Employing a PCR-based allelic discrimination assay, we detected for the first time the co-occurrence of the I4790M and I4790K mutations in several FAW field populations in Brazil. Similar PCR-based investigations tests have been conducted in the past but failed to detect such mutations in FAW field populations collected across different continents [70]. Two other studies with diverse field-collected FAW populations recruiting whole genome sequencing approaches also failed to detect RyR mutations at sites I4790 and G4946 [71,72].

Our genotyping assays revealed that the I4790M mutation is present in FAW populations across several Brazilian states, except for Rio Grande do Sul state, where winter temperatures allow just one corn planting season. In contrast, I4790K mutation is present in a few regions only with higher selection pressure in the states of Bahia, Mato Grosso and São Paulo, specifically, in cotton and corn seed-production areas with two or more cropping seasons per year. Our F2 screen results and the low abundance of the I4790K mutation suggest a rather low risk of diamide resistance evolution in FAW. This is corroborated by high fitness costs associated with diamide resistance in FAW, a major factor influencing the rapid evolution of resistance to diamides in Brazil [73], especially if the higher fitness cost is associated with the mutation I4790M in resistant field-evolved populations. In addition, the significant reduction in the number of insecticide sprays to manage lepidopteran larvae over the seasons and crops, and the increase in adoption of insecticides from different modes of actions apparently delayed the resistance evolution of FAW to diamides (Figure S4).

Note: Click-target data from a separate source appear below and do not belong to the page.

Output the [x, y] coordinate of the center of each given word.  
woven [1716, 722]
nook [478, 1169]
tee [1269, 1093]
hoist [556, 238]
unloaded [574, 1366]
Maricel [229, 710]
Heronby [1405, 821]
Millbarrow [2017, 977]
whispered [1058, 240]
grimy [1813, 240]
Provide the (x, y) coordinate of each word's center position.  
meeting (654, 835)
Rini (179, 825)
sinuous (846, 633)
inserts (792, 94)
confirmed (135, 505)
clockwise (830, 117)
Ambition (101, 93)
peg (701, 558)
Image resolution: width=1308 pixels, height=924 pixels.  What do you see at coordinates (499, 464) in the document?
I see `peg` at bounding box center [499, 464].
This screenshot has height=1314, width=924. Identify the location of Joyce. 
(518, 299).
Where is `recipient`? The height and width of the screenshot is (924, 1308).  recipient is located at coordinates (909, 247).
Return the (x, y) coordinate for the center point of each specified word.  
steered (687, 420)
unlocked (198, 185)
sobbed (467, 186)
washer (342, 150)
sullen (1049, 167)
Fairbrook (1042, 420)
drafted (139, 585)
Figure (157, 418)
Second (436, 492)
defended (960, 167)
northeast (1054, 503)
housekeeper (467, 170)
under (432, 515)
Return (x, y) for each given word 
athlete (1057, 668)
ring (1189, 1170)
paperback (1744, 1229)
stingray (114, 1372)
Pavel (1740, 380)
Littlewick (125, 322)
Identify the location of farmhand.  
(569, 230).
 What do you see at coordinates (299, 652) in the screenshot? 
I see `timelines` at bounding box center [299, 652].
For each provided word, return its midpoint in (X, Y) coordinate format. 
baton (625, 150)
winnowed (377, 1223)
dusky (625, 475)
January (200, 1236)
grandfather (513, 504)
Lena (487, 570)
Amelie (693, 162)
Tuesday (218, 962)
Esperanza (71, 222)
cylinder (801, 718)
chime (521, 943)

To maintain the benefits and efficacy of diamide-based products in FAW control it is extremely important to follow integrated pest management strategies and to adopt them as needed at local level [74]. Diamide insecticides will continue to be an important tool for global pest management tactics; therefore, the implementation of resistance management strategies is essential for the sustainability of existing and new products [51].

5. Conclusions

In conclusion, we confirmed the results of previous studies that diamide resistance in FAW is an incomplete recessive trait, costly, and that it is unlikely to increase in case sustainable resistance management strategies are implemented. Our work reinforces the importance of the knowledge of the genetics and mechanisms of resistance and to continuously monitor the frequency of resistance alleles in field populations as a basis for a robust resistance management program.